Tierra de indigencia

I

Lo despertó la frescura de la brisa, se desperezó los ojos y miró por la entrada de la casa. El mar estaba calmo, varias goletas flotaban en la cercanía y en hilera algunos pelícanos planeaban a los lejos. Es un lindo día, pensó. Puso a calentar agua y mientras esperaba se sentó a mirar lo bello del paisaje. Por un momento se sintió el hombre más afortunado del mundo hasta que recordó que no tenía nada para hacerse.
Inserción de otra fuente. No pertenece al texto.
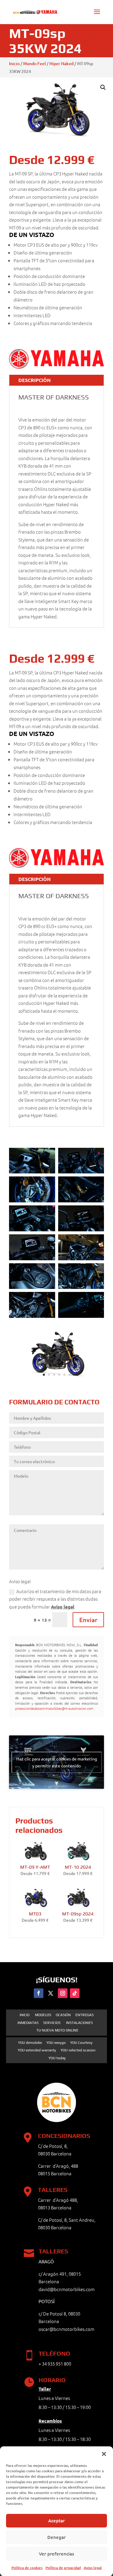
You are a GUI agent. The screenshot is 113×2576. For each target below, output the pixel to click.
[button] (104, 2454)
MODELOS (43, 2015)
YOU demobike (30, 2043)
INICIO (25, 2015)
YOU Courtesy (81, 2043)
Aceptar (56, 2521)
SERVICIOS (52, 2023)
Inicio (14, 63)
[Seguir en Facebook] (38, 1993)
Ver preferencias (56, 2554)
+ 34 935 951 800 (55, 2363)
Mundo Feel (34, 63)
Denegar (56, 2537)
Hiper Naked (61, 63)
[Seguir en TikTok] (75, 1993)
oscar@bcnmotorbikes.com (66, 2329)
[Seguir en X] (50, 1993)
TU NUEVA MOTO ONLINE (57, 2030)
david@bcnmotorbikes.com (67, 2289)
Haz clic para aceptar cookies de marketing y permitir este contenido (56, 1762)
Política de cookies (26, 2567)
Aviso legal (93, 2567)
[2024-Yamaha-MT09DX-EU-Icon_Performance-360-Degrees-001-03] (56, 1378)
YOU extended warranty (37, 2050)
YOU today (57, 2058)
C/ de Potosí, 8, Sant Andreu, (67, 2220)
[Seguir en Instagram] (62, 1993)
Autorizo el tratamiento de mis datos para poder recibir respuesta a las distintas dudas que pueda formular (55, 1599)
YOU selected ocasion (78, 2050)
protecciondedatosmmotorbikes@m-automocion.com (54, 1708)
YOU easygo (56, 2043)
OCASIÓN (63, 2015)
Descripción (34, 380)
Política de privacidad (63, 2567)
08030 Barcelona (54, 2227)
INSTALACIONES (79, 2023)
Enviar (88, 1620)
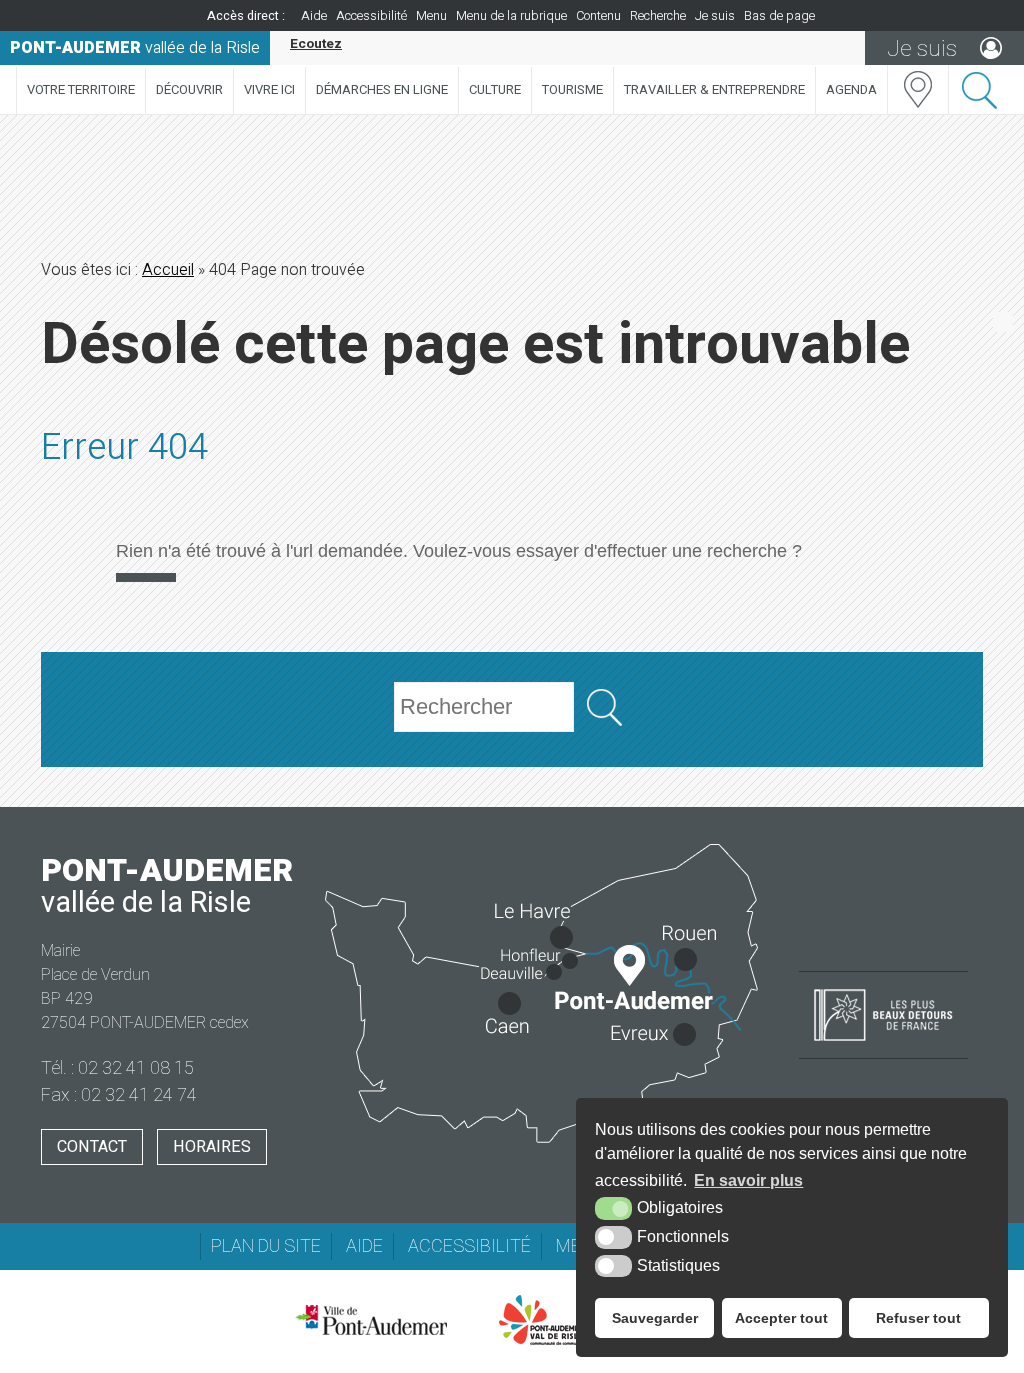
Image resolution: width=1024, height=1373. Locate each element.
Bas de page (779, 16)
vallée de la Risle (135, 48)
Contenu (598, 16)
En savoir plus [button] (748, 1180)
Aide (314, 16)
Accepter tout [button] (781, 1318)
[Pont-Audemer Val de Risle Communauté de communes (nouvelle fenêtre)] (541, 1320)
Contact (92, 1147)
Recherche (658, 16)
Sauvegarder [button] (655, 1318)
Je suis (715, 16)
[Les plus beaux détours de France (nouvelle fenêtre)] (883, 1043)
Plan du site (266, 1246)
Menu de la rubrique (511, 16)
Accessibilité (371, 16)
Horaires (212, 1147)
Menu (431, 16)
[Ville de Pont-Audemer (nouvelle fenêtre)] (371, 1320)
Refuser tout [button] (918, 1318)
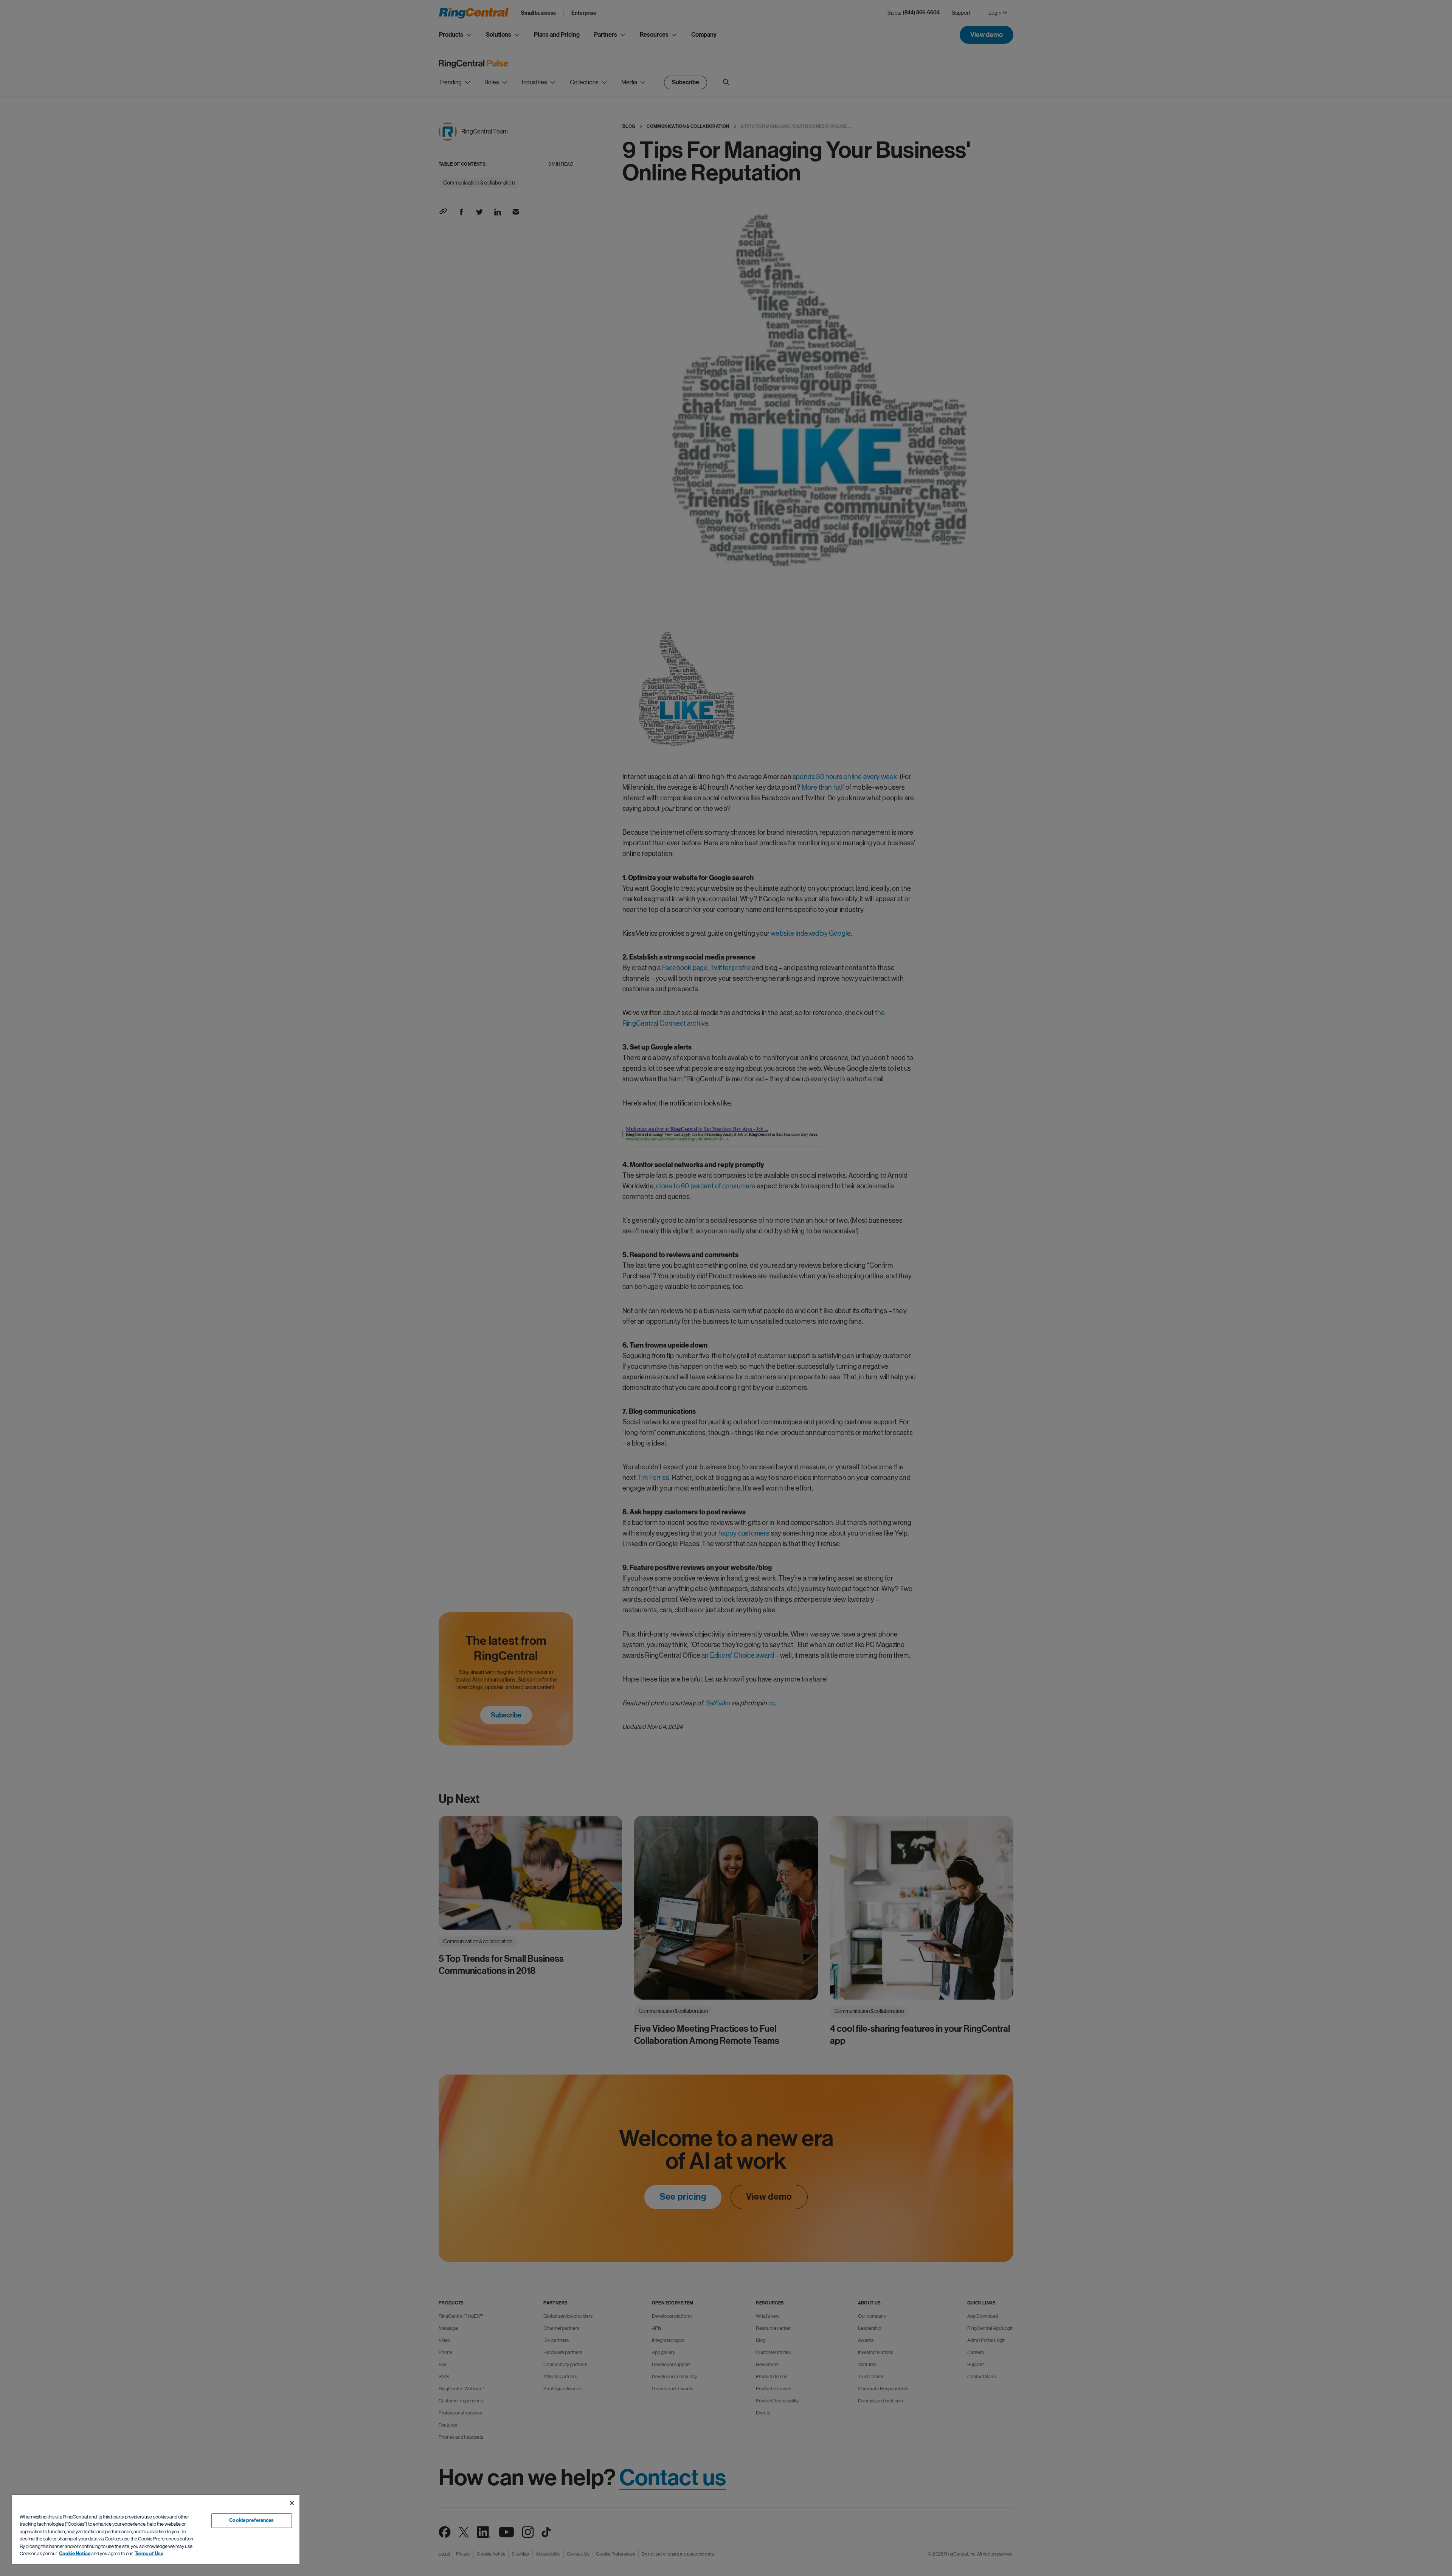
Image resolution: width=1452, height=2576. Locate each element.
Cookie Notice (74, 2554)
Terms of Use (149, 2554)
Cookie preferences (251, 2520)
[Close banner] (292, 2503)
Tomó un tazón viejo que halló entre sus cosas y se preparó para abandonar la ruca cercana a un borde del puerto.   

 

II

Por las direcciones que caen en el centro de la ciudad, lugar en que la gente medita la ropa y los ejecutivos alimentan los edificios con burocracia; a él se le ve caminar con el color que le tiñe la cuneta, el de la mugre acumulada en las esquinas donde busca el trozo de madera o cartón que pueda calzar en el agujero de la vivienda que construye. 

Hace mucho que dejó de importarle que los demás lo destacaran por la tosca apariencia que el descuido le fue dando. Hace mucho que el desdén no le afecta, siendo indiferente a la multitud mientras camina por Tarapacá con Baquedano.

 

III

Un basural, los escombros, el desecho; es la única caridad que recibe de una ciudad que prospera arrojando inservibles en los espacios desolados. 

Desde la marginalidad él ve la espalda del progreso, encontrando asilo en el borde costero, los sitios yermos y vertederos clandestinos. 

 

IV

Busca en la calle lo que nadie más busca, sus ojos son hábiles para escudriñar los rincones donde puede hallar la utilidad del objeto que para otro se conviertió en desperdicio. Se desplaza guiando un coche que encontró en la intemperie, y como se ha hecho un experto en sacar provecho a lo que nadie más usa, lo utiliza para acarrear los objetos que todavía no han llegado a ser mugre. Es un acérrimo superviviente y sabe hacer con los escombros lo que la ciudad todavía no sabe hacer con ellos.  

 

V

En lugares donde la ciudad parece terminar y el concreto no fue capaz de proyectar nada más hacia el cerro o el mar; precarias moradas intentan sobrevivir a lo agreste, revelándose en la desolación, entre la tosca envestidura del paisaje. 

Sus muros y techos creados con cartón, madera de segunda y frazadas roidas, se aglutinan formando un pequeño cuartucho que basta para inhibir los desagrados del clima. 

Su ubicación, tímida a las conglomeraciones, aunque glotona por zonas olvidadas donde se amontonan los desechos, permite que el decaído cuchitril se robustezca, creciendo con cada objeto que de la ciudad llega a los faldeos del cerro o a las rocas del borde costero. 

Es así como él, lentamente, coche tras coche, va levantando su sitio a partir de la absoluta carencia. 

 

VI 

No leen el tamaño aumentado en las letras de la primera plana del diario, no hay mucho relieve para ellos dentro de ese espectáculo. De la radio, algunos han tenido la fortuna de pillar alguna que todavía sintoniza, los que no, simplemente untan oreja cerca de algún lugar donde suena algo que les divierta. Sin embargo, lo que otros leen o escuchan con aprobación, ellos lo viven con espanto, cuando mandatos municipales permiten que el desecho que hicieron casa se queme o vuelva a los vertederos, destruyéndoles el único recurso que conocen para refugiarse de la marginación en la cual viven.